Proper from the beginning, the new-to-Netflix film from Practice to Busan and Peninsula writer-director Yeon Sang-ho brings to thoughts different sci-fi movies, as so many style films do. For American audiences, no less than, the opening sequences and different moments in JUNG_E will recall films like Alita: Battle Angel, Elysium, and different Neill Blomkamp photos, together with The Phantom Menace, later-period Terminator sequels like Salvation, and the Alex Proyas model of I, Robotic.

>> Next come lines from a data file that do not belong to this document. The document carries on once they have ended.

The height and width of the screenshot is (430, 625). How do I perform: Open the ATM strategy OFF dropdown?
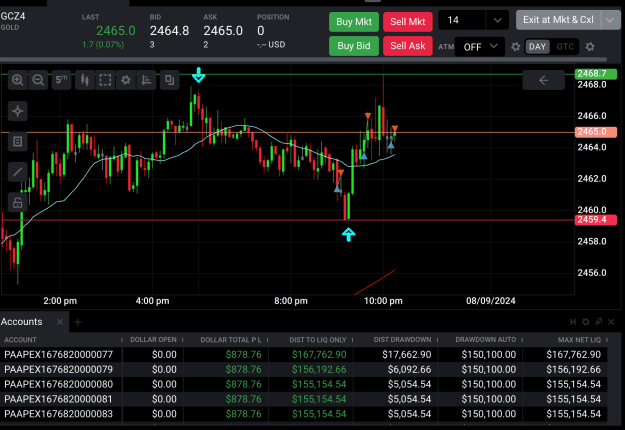(480, 47)
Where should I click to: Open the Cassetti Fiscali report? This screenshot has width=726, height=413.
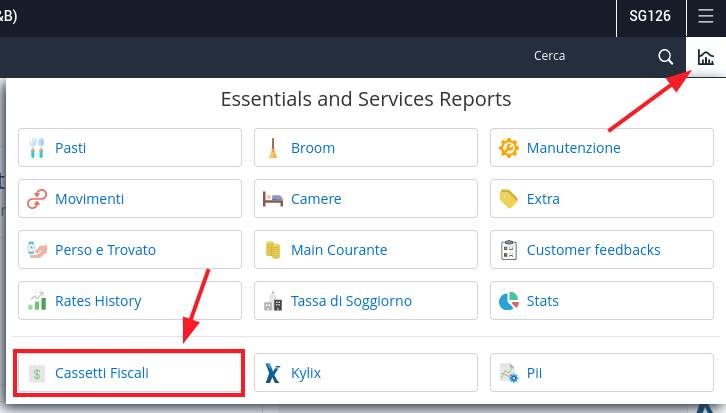(x=130, y=373)
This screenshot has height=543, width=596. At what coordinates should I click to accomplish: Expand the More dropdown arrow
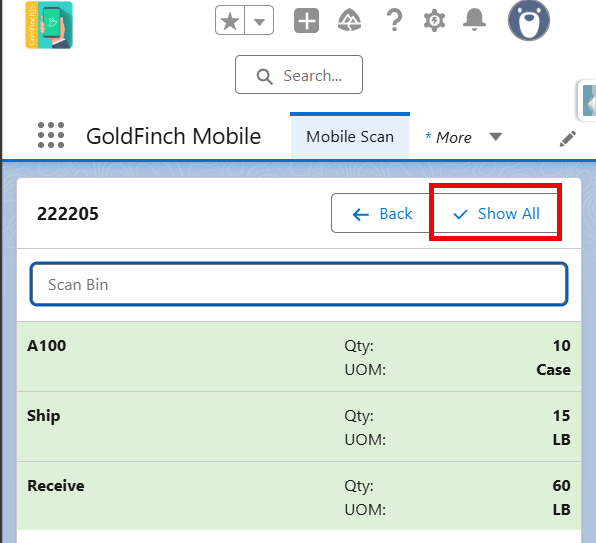click(x=496, y=136)
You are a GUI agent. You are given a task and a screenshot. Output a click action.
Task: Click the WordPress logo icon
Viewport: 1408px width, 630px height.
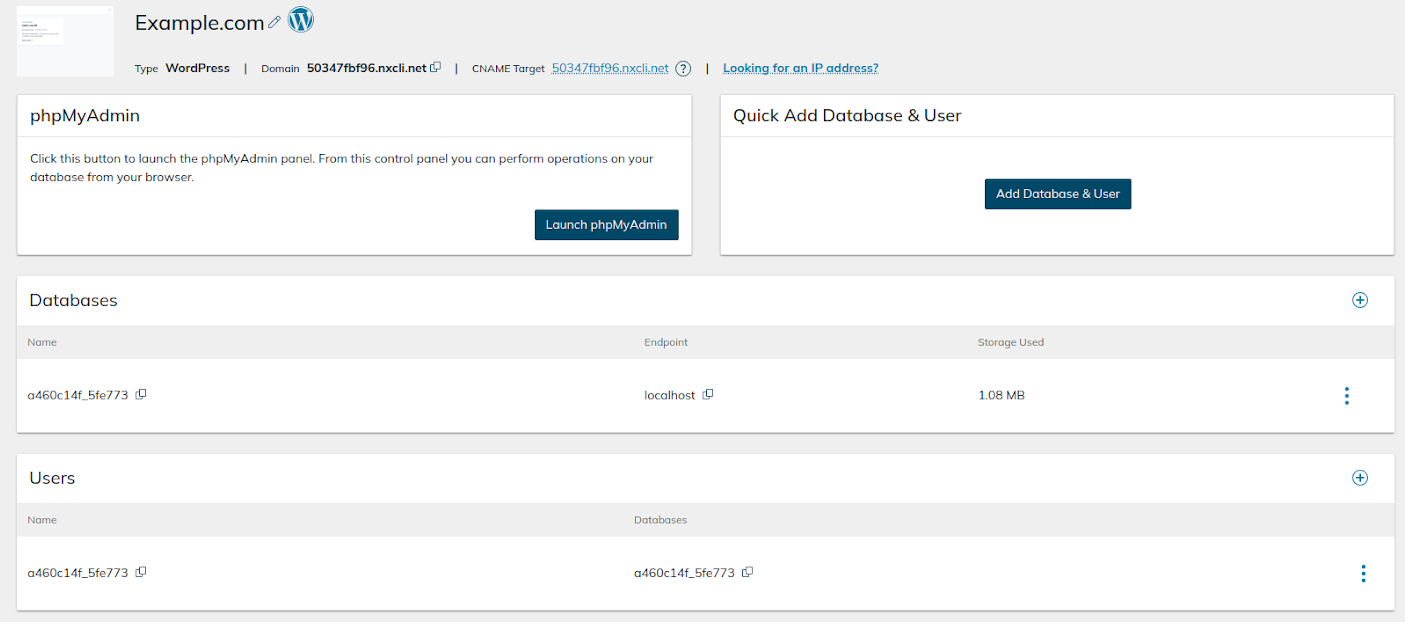coord(301,20)
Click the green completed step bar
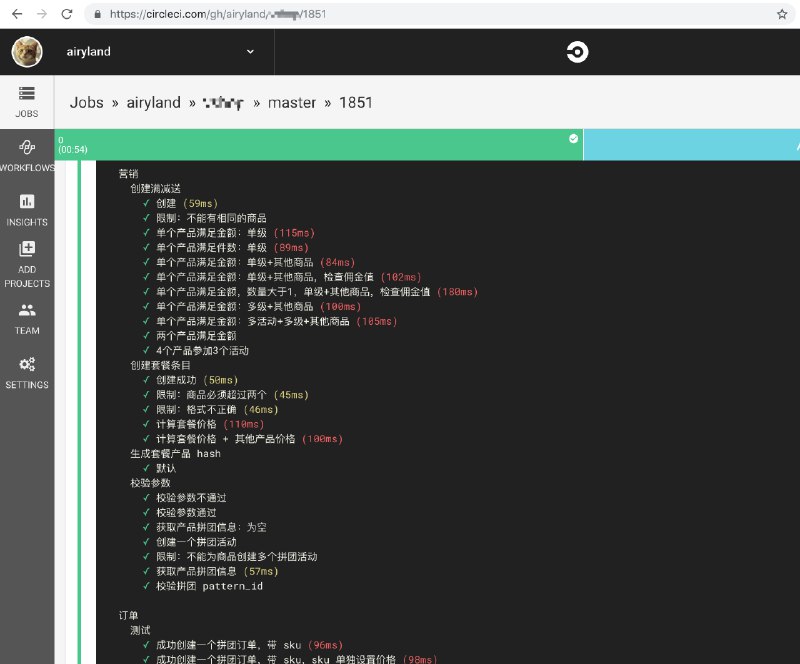The width and height of the screenshot is (800, 664). pos(318,144)
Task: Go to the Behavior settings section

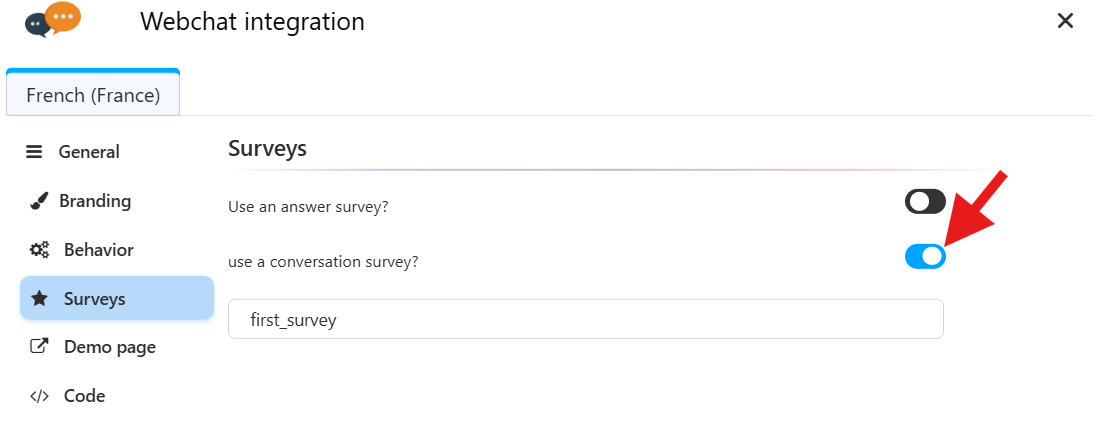Action: pyautogui.click(x=99, y=250)
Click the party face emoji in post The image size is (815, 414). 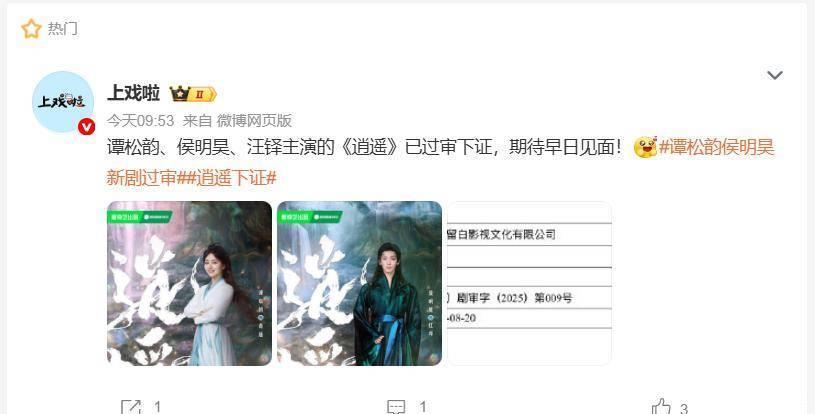coord(645,147)
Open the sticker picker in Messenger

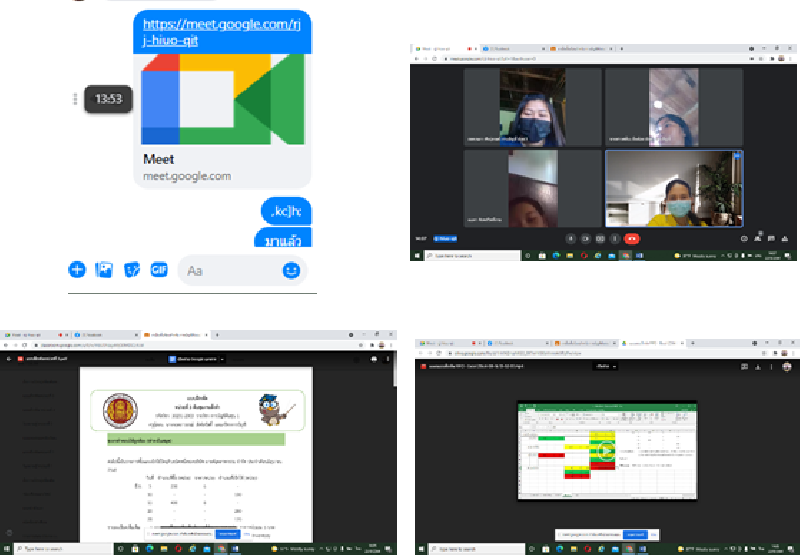pos(131,269)
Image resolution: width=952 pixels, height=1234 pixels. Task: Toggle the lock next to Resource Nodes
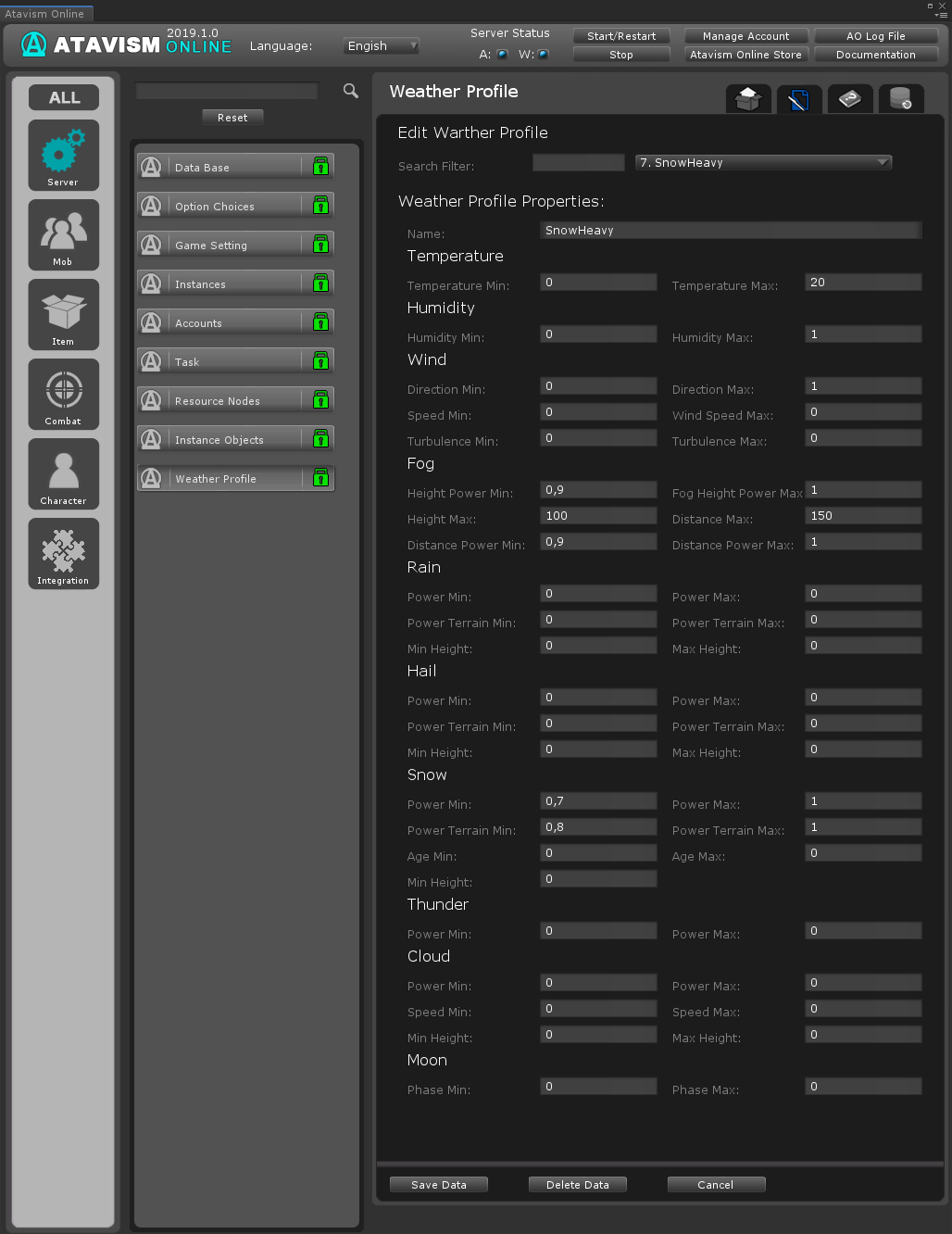(320, 400)
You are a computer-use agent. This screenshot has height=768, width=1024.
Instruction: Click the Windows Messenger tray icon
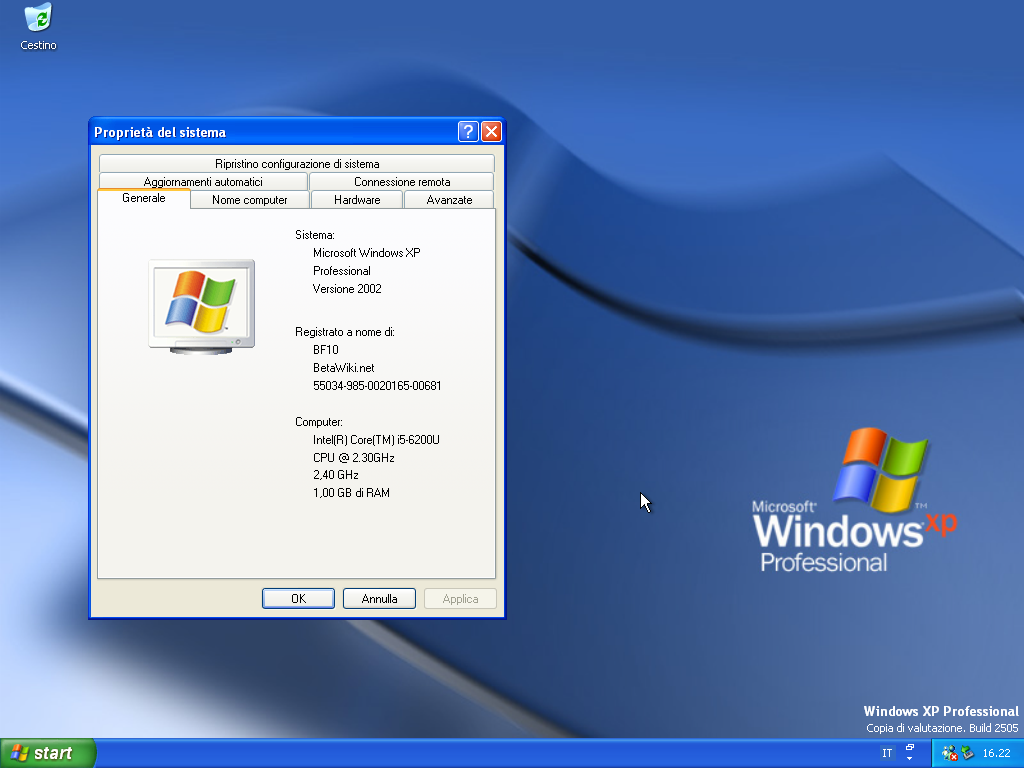(949, 753)
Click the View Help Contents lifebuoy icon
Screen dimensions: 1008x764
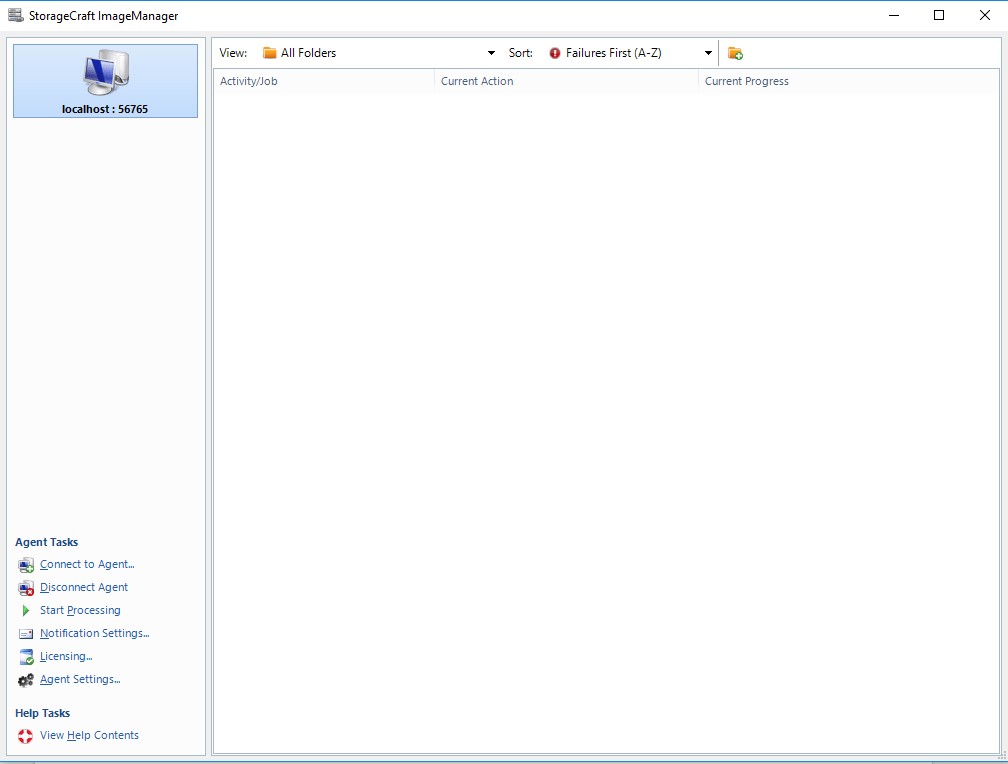(25, 735)
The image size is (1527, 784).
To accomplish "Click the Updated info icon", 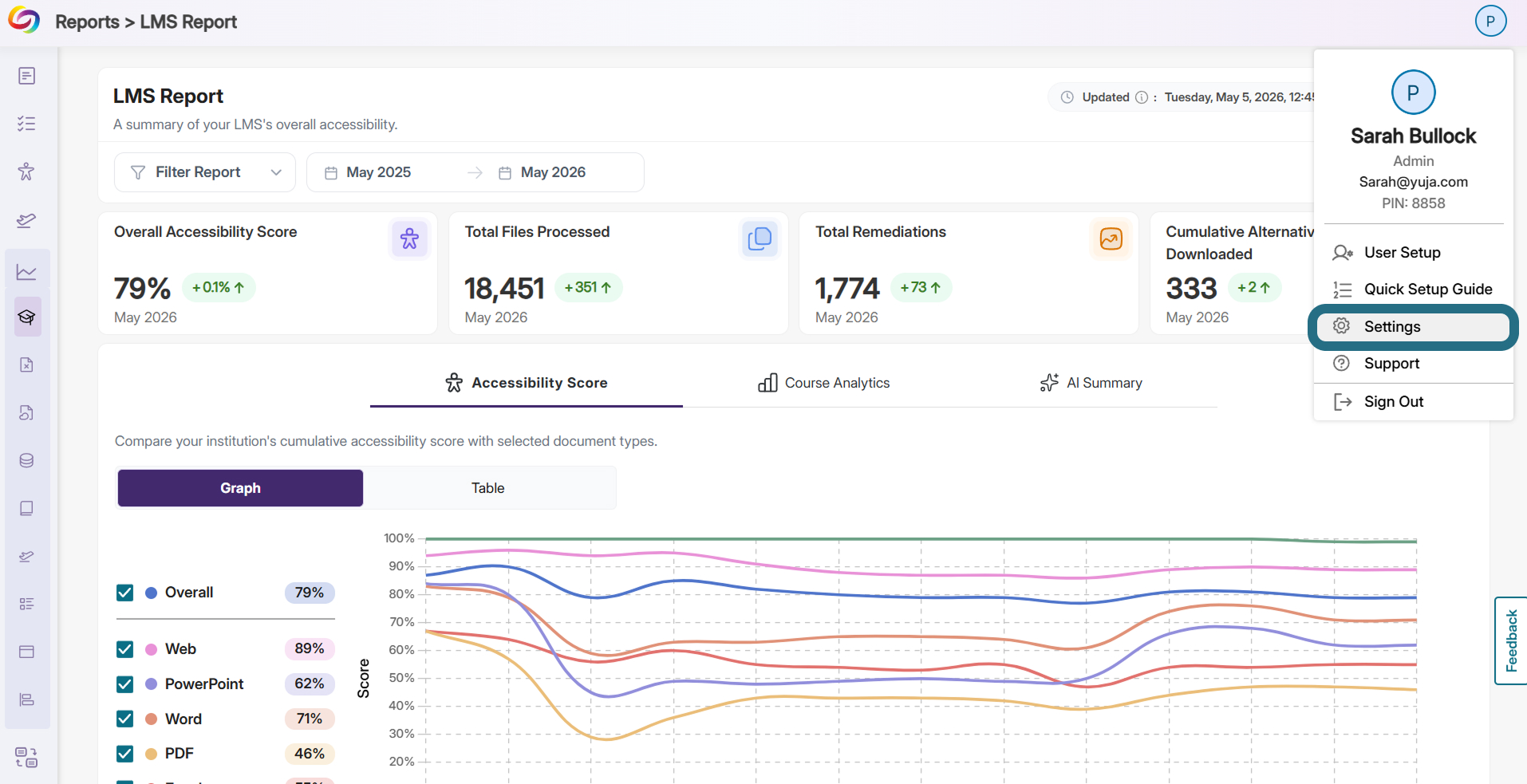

It’s not that these seeming homages symbolize a stunningly curated, uniformly nice set of sci-fi classics. Alita is terrific and Phantom Menace is underappreciated, whereas Terminator: Salvation is apparently misbegotten at greatest. Collectively, these movies might not even be what really impressed Yeon: He’s from South Korea and he started his profession in animation, so he might nicely have a complete different set of influences in thoughts. However trendy sci-fi films are so fast to drag from the identical sources — Blade Runner, the unique Star Wars, and Alien — that any movie even suggesting a unique lineage is an attention-grabber.
JUNG_E can also be grabby as a result of it begins off with a crackerjack motion sequence, as mercenary Yun Jung-yi (Kim Hyun-joo) fights her method via a bunch of robotic troopers on a bluish junkscape. Because the scene begins to look more and more video game-like, the film appears to anticipate this thought, and pulls again to point out that its heroine is occupying a digital area. The actual Jung-yi is in a coma following a significant battle. Now, scientists working for a big company are placing AI-cloned variations of her via that very same battle, hoping some model will work out the way to survive it — and change into the nice warrior wanted to win the continued civil warfare.
There’s a variety of lore to get via, proper from the highest: The film is about on the finish of the twenty second century. Earth is uninhabitable, so humanity has moved to area, the place they’ve cut up into two factions engaged in a seemingly infinite armed battle. The movie, principally set in and round lab services, solely reveals digital glimpses of the warfare. The chief researcher on the AI undertaking is Yun Search engine optimization-hyun (Kang Soo-youn), whose tight-lipped professionalism belies the truth that she’s additionally Jung-yi’s daughter. Her taciturnity contrasts considerably with the manic, generally goofy Sang-hoon (Ryu Kyung-soo), a crew chief centered extra on cash, pleasing his company bosses, and, as he places it, “showmanship.”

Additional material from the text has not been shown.